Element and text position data
§

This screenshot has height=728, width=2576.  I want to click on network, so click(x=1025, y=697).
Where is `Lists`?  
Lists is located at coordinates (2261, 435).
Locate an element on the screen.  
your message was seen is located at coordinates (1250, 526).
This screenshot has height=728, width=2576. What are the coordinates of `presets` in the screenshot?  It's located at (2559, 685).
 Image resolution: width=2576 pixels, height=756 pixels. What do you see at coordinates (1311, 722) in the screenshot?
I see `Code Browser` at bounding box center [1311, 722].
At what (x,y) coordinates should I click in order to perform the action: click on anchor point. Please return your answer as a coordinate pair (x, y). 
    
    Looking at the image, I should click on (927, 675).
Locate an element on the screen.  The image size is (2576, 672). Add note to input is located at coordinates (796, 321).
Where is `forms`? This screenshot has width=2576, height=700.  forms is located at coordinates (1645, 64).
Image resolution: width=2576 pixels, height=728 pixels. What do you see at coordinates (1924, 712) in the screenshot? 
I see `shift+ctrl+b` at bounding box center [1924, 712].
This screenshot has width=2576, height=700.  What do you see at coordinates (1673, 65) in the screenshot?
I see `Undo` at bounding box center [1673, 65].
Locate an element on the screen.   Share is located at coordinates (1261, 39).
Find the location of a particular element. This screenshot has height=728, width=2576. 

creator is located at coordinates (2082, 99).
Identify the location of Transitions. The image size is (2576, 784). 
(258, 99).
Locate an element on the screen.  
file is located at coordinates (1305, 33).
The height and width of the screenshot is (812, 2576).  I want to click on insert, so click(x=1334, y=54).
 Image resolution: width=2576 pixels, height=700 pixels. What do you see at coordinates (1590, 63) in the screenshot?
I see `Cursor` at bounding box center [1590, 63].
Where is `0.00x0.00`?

§

**EXERCISE INSTRUCTIONS:** Copy every one of the items above word for word, keeping the lines in their original order.

**RESULT OF THE TASK:**
This screenshot has height=728, width=2576.  I want to click on network, so click(x=1025, y=697).
Where is `Lists`?  
Lists is located at coordinates (2261, 435).
Locate an element on the screen.  
your message was seen is located at coordinates (1250, 526).
This screenshot has height=728, width=2576. What are the coordinates of `presets` in the screenshot?  It's located at (2559, 685).
 Image resolution: width=2576 pixels, height=756 pixels. What do you see at coordinates (1311, 722) in the screenshot?
I see `Code Browser` at bounding box center [1311, 722].
At what (x,y) coordinates should I click in order to perform the action: click on anchor point. Please return your answer as a coordinate pair (x, y). 
    
    Looking at the image, I should click on (927, 675).
Locate an element on the screen.  The image size is (2576, 672). Add note to input is located at coordinates (796, 321).
Where is `forms`? This screenshot has width=2576, height=700.  forms is located at coordinates (1645, 64).
Image resolution: width=2576 pixels, height=728 pixels. What do you see at coordinates (1924, 712) in the screenshot? 
I see `shift+ctrl+b` at bounding box center [1924, 712].
This screenshot has width=2576, height=700.  What do you see at coordinates (1673, 65) in the screenshot?
I see `Undo` at bounding box center [1673, 65].
Locate an element on the screen.   Share is located at coordinates (1261, 39).
Find the location of a particular element. This screenshot has height=728, width=2576. 

creator is located at coordinates (2082, 99).
Identify the location of Transitions. The image size is (2576, 784). 
(258, 99).
Locate an element on the screen.  
file is located at coordinates (1305, 33).
The height and width of the screenshot is (812, 2576).  I want to click on insert, so click(x=1334, y=54).
 Image resolution: width=2576 pixels, height=700 pixels. What do you see at coordinates (1590, 63) in the screenshot?
I see `Cursor` at bounding box center [1590, 63].
Where is `0.00x0.00`?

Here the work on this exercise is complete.